Just outside the national park, a little-known Chinese–Cambodian company, Canopy Sands Development, has undertaken a massive coastal reclamation project on 427 hectares granted by the Cambodian government. The company was formed one month before it received the land. Its shareholders also chair powerful companies in Cambodia, including Prince Group, whose China-born director, Chen Zhi, has obtained Cambodian citizenship through his investments.

This and other developments along the coast, which once boasted waters teeming with lucrative squid, crab and fish, have changed local fishers’ lives.

Docking just north of the Canopy Sands development, 27 year old Chan Ra says he has to be very careful where he drops his fishing lines. The traditional gear he uses to catch squid is made with large shells strung out along a line. The squid nestle into the shells for shelter without the need for bait. The shells are durable but expensive and are often damaged by the sand-dredging boats filling the Canopy Sands area, says Ra. There are still some squid to be found close to the shore, but the fisher says he has to travel further to catch crabs.

Ra lives mostly on his boat these days, because another company has been reclaiming land from the sea on the bay where he used to live. “Before we could reach home by boat, but now they’re filling it with land,” he says.

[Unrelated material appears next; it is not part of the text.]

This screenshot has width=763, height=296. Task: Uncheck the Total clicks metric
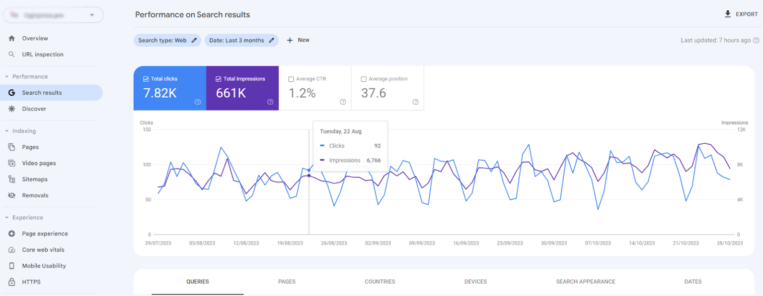coord(146,78)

Ra has had to move three times due to development projects. Like many local people, he built a home without procuring an official land title – a requirement that was seldom enforced until land prices began to climb.

Nowhere is safe

32 year old Nam Then runs a small shop selling sundries on a hillside a couple of kilometres from the entrance to Yeejia’s concession. He has not been directly impacted by the long-running dispute between local people and the Chinese company, whose concession overlaps their customary land. But he shares his neighbours’ concerns and attends meetings about the issue at the Ream commune office.

“We share information around the community,” he says. “We are the same people who have the same affections. I am also living in one part of the community, just in a different area.”

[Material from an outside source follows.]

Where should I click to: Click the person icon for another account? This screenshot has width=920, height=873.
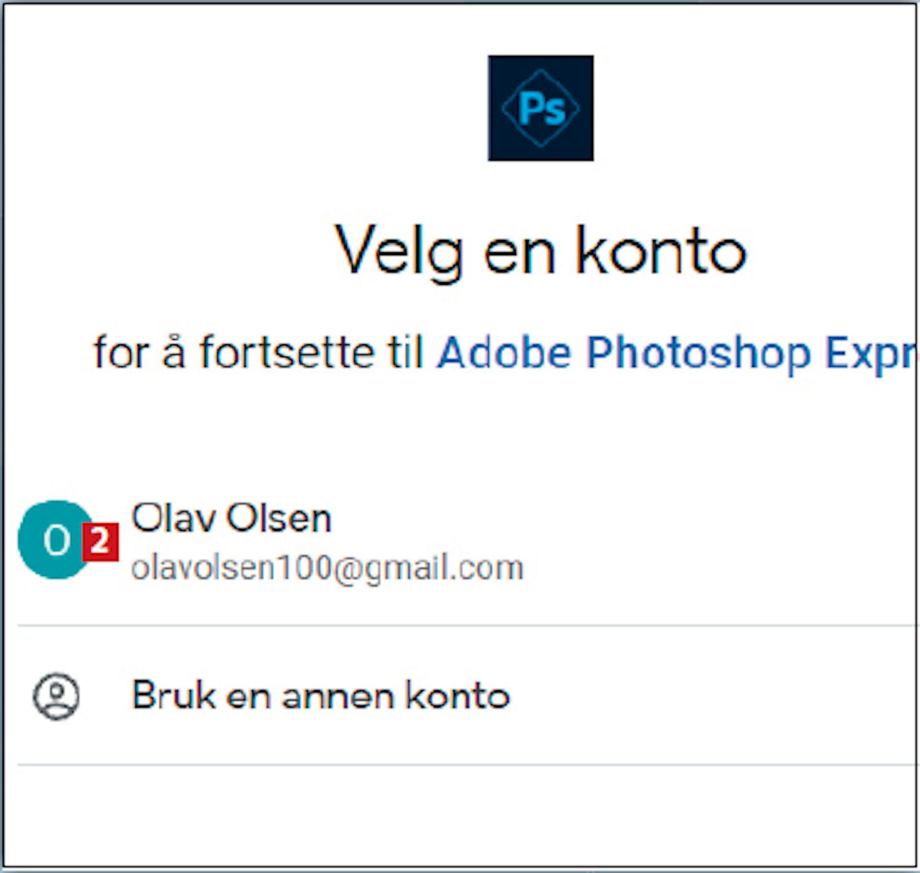pos(56,696)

In June last year, the government finally allocated land and promised titles to the three communities in the park affected by Yeejia’s concession. Details have yet to be worked out, however. Then keeps a plastic folder full of documents showing the outlines of plots. Some families are missing out, he says, but he and others are watching the process closely.

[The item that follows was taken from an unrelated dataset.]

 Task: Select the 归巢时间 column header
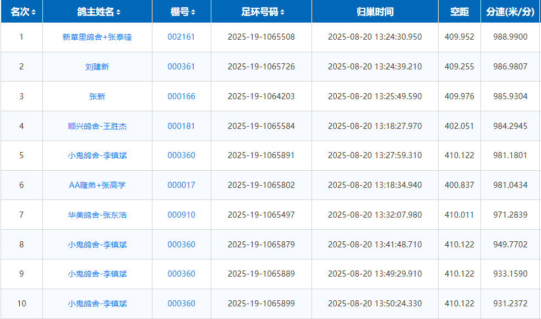pyautogui.click(x=375, y=12)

Then moved to his current home and shop in 2007 after Ream Naval Academy – part of a military branch that is caught up in controversies over Chinese versus US access – decided to expand into the land near where his family lived.

“Looking back at 2007, we didn’t have anything, the people were weak, information systems didn’t exist, and we were living in a military zone, so when you’re trying to protest, there was big pressure (on us),” he says.

The family’s current home is on the other side of the same mountain. They have remained relatively undisturbed since they moved, but, on a morning in late January, Then told reporters that much of the land facing his house had been cleared. He was not sure what for. When reporters passed his house again at dusk, a digger was forging a new road around the mountain, leading back to the naval academy.

When he first moved in, Then recalls: “It was all forest, huge forest, there wasn’t any road yet.” Now, for the villagers of Ream “it’s very difficult, because the houses are all on company land.”